Samir Bajaj, who has extensive overseas experience with Coca-Cola, Levi Strauss, and high-tech companies, took a look at challenges posed by recruiting millennials. They stay in a job an average of 1.8 years, prefer developmental assignments where they can acquire skills and experience, and don’t have the same emphasis on savings as previous generations. At an average age of 32, 67% of them are homeowners and there will be increasing competition to enlist them into sectors that meet their lifestyle and professional expectations.
He also made the point that being an international company does not mean a global company. An international company is based in one country with operations in others wedded to a specific operational and business model. A global company adapts to its environment and the local management shapes the company’s culture based on the overall vision of the leadership.

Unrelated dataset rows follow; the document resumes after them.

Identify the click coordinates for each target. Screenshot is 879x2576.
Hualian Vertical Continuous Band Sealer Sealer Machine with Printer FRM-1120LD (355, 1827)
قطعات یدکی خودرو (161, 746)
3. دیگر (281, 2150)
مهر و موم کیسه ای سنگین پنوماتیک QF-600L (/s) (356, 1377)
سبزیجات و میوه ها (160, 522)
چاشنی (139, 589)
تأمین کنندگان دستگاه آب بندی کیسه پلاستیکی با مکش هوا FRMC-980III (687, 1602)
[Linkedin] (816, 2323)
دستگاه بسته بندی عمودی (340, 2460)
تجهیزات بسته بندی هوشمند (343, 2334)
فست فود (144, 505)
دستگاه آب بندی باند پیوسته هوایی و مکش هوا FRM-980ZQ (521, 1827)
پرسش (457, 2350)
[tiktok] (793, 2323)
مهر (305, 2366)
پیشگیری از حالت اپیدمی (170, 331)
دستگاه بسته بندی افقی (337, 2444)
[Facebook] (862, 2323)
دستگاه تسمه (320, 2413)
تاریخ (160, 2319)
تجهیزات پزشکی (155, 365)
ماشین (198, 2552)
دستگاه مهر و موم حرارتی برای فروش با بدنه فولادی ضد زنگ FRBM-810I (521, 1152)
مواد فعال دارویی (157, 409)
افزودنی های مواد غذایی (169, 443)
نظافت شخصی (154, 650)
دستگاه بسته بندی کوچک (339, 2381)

So, what did we learn? There are good boutique recruiting firms combining the latest programs for identifying candidates with hands-on face-to-face interviews and survey instruments to give clients a high-degree of certainty that they are making the right hire. Some are featured on the globalbusinessnews.net. It was helpful that among the most coherent presenters were people who themselves had broad overseas experience, many with government agencies, and have a lot of data to guide their processes.

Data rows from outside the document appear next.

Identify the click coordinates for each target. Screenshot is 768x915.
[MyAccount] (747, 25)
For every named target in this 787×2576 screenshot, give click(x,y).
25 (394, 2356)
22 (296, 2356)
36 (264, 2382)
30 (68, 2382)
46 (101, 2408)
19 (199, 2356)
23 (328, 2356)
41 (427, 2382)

There was general consensus that companies include two issues on the recruiting agenda: (1) support throughout the assignment including employee return, and (2) the related issue of retention. With many governments around the world emphasizing the importance of hiring locally, companies are challenged to satisfy the partner while hiring effective employees. The hiring pool, at all levels, is increasingly selective, mobile, and talented, which may initially cause “heartburn”, but the success of American companies worldwide should give comfort that there are solutions to the most vexing problems, hopefully!
The bottom line is clear. International competition for qualified human resources requires both expatriate and local labor. With an eye towards having a competitive-edge in recruiting and retention, companies need to rethink their strategies for garnering human capital that both meets their operational needs and contributes to the company’s brand as a preferred employer.